» **EXERCISE AIM**:
Print, exactly and completely, the data that appears below.

» **PROVIDED DATA**:
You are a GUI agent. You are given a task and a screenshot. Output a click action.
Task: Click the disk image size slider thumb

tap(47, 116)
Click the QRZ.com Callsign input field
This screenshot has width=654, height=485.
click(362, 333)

» **ANSWER AREA**:
You are a GUI agent. You are given a task and a screenshot. Output a click action.
Task: Click the disk image size slider thumb

tap(47, 116)
Click the QRZ.com Callsign input field
This screenshot has width=654, height=485.
click(362, 333)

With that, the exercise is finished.